Hamer Mark, Molloy Gerard J, Stamatakis Emmanuel
Department of Epidemiology and Public Health, University College, London, United Kingdom.
J Am Coll Cardiol. 2008 Dec 16;52(25):2156-62. doi: 10.1016/j.jacc.2008.08.057.
This study sought to estimate the extent to which behavioral and pathophysiological risk factors account for the association between psychological distress and incident cardiovascular events.
The intermediate processes through which psychological distress increases the risk of cardiovascular disease (CVD) are incompletely understood. An understanding of these processes is important for treating psychological distress in an attempt to reduce CVD risk.
In a prospective study of 6,576 healthy men and women (ages 50.9 +/- 13.1 years), we measured psychological distress (using the 12-item version of the General Health Questionnaire >or=4) and behavioral (smoking, alcohol, physical activity) and pathophysiological (C-reactive protein, fibrinogen, total and high-density lipoprotein cholesterol, obesity, hypertension) risk factors at baseline. The main outcome was CVD events (hospitalization for nonfatal myocardial infarction, coronary artery bypass, angioplasty, stroke, heart failure, and CVD-related mortality).

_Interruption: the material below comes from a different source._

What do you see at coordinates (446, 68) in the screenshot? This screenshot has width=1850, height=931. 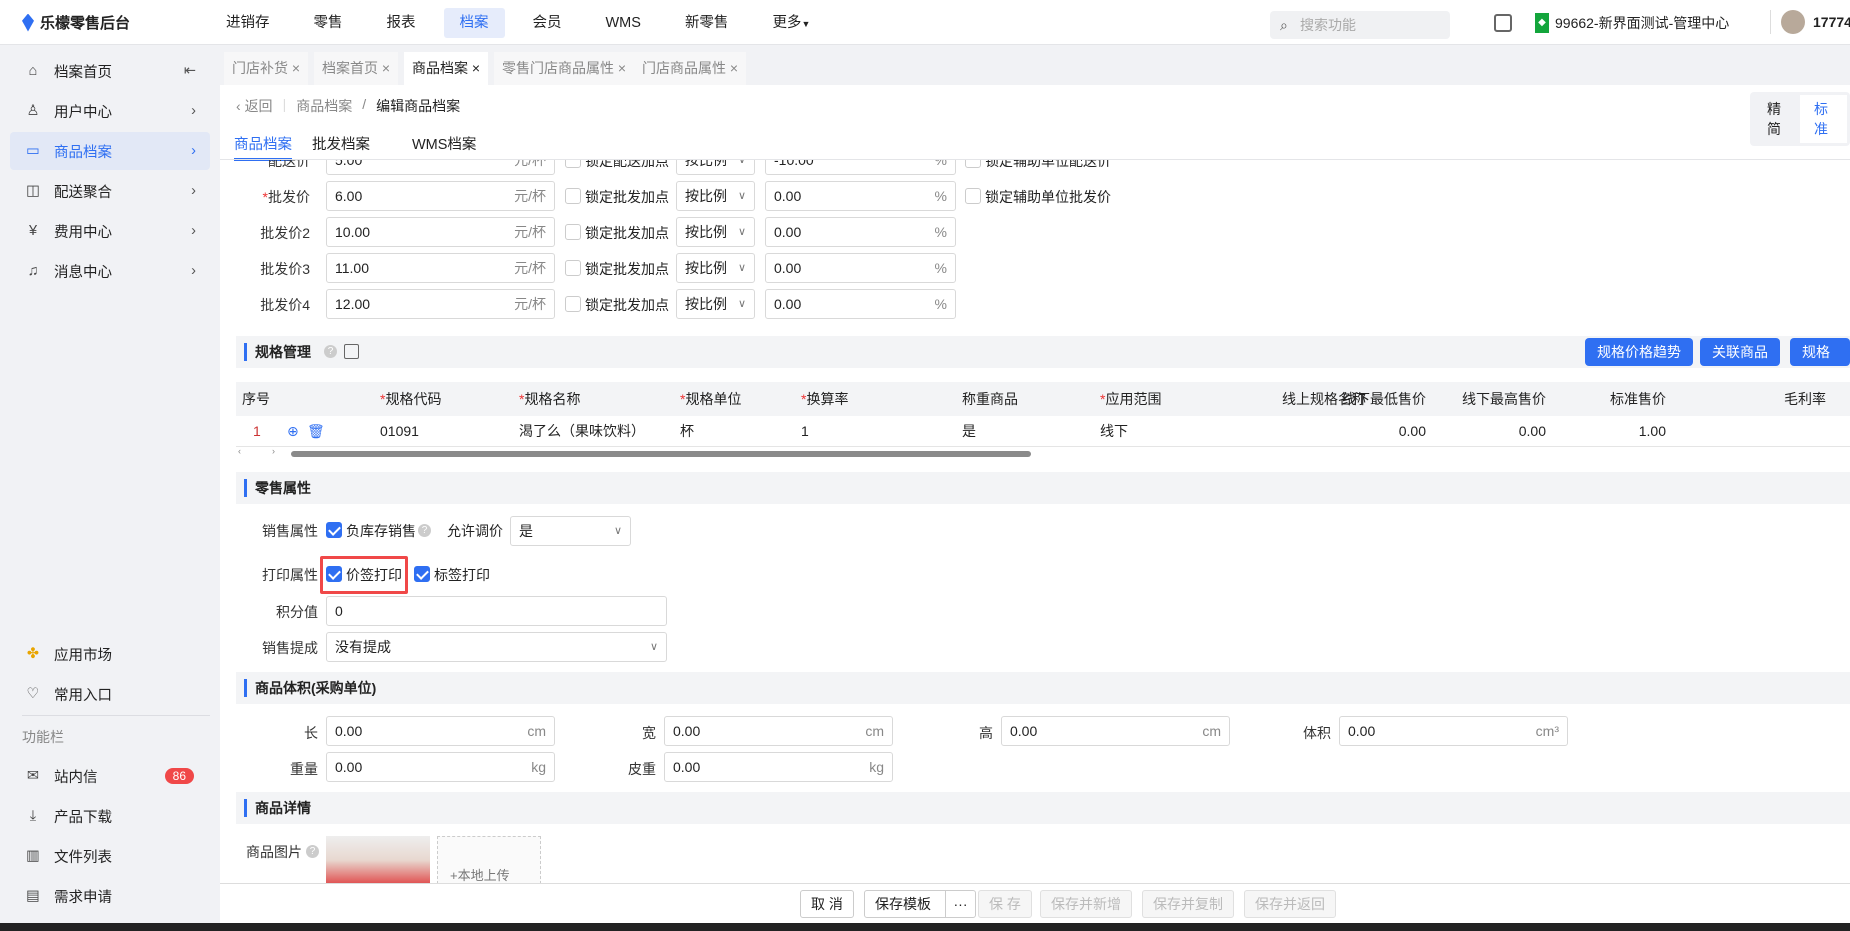 I see `tab-product-archive: 商品档案 ×` at bounding box center [446, 68].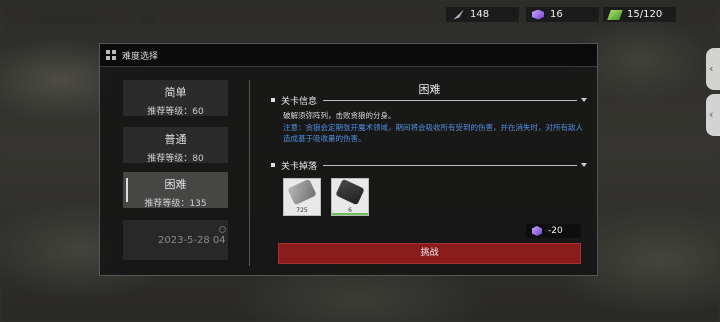  I want to click on cost-value: -20, so click(556, 231).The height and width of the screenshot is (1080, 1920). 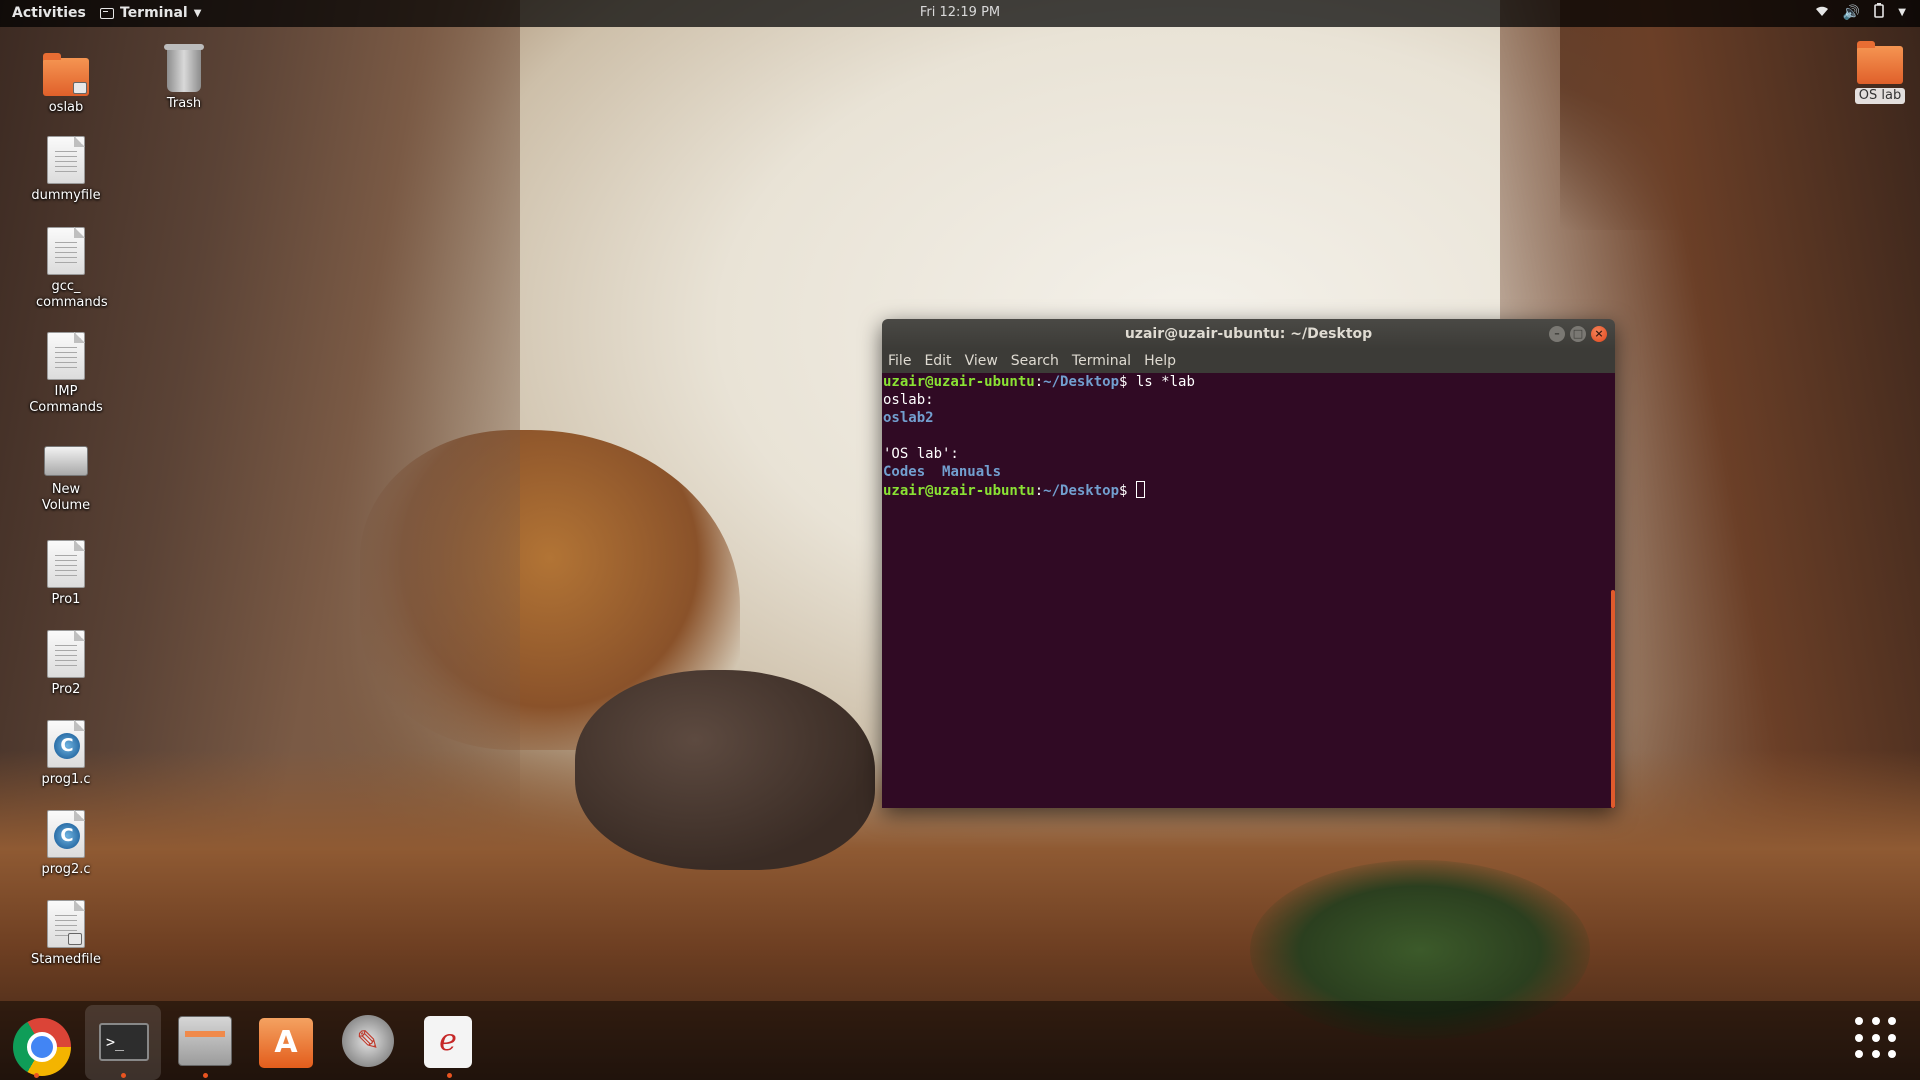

Cigarette smoking, physical activity, alcohol intake, C-reactive protein, and hypertension were independently associated with psychological distress. There were 223 incident CVD events (63 fatal) over an average follow-up of 7.2 years. The risk of CVD increased in relation to presence of psychological distress in age- and sex-adjusted models (hazard ratio: 1.54, 95% confidence interval: 1.09 to 2.18, p = 0.013). In models that were adjusted for potential mediators, behavioral factors explained the largest proportion of variance ( approximately 65%), whereas pathophysiological factors accounted for a modest amount (C-reactive protein approximately 5.5%, hypertension, approximately 13%).
The association between psychological distress and CVD risk is largely explained by behavioral processes. Therefore, treatment of psychological distress that aims to reduce CVD risk should primarily focus on health behavior change.
本研究旨在评估行为和病理生理风险因素在心理困扰与心血管事件发生之间的关联中所占的比例。
心理困扰增加心血管疾病(CVD)风险的中间过程尚未完全明确。了解这些过程对于治疗心理困扰以降低CVD风险至关重要。
在一项对6576名健康男性和女性(年龄50.9±13.1岁)的前瞻性研究中,我们在基线时测量了心理困扰(使用12项一般健康问卷,得分≥4)以及行为(吸烟、饮酒、身体活动)和病理生理(C反应蛋白、纤维蛋白原、总胆固醇和高密度脂蛋白胆固醇、肥胖、高血压)风险因素。主要结局是CVD事件(非致命性心肌梗死、冠状动脉搭桥术、血管成形术、中风、心力衰竭的住院治疗以及与CVD相关的死亡率)。
吸烟、身体活动、饮酒、C反应蛋白和高血压与心理困扰独立相关。在平均7.2年的随访期间,共发生223例CVD事件(63例死亡)。在年龄和性别调整模型中,CVD风险随着心理困扰的存在而增加(风险比:1.54,95%置信区间:1.09至2.18,p = 0.013)。在对潜在中介因素进行调整的模型中,行为因素解释了最大比例的方差(约65%),而病理生理因素占比适中(C反应蛋白约5.5%,高血压约13%)。
心理困扰与CVD风险之间的关联主要由行为过程解释。因此,旨在降低CVD风险的心理困扰治疗应主要关注健康行为改变。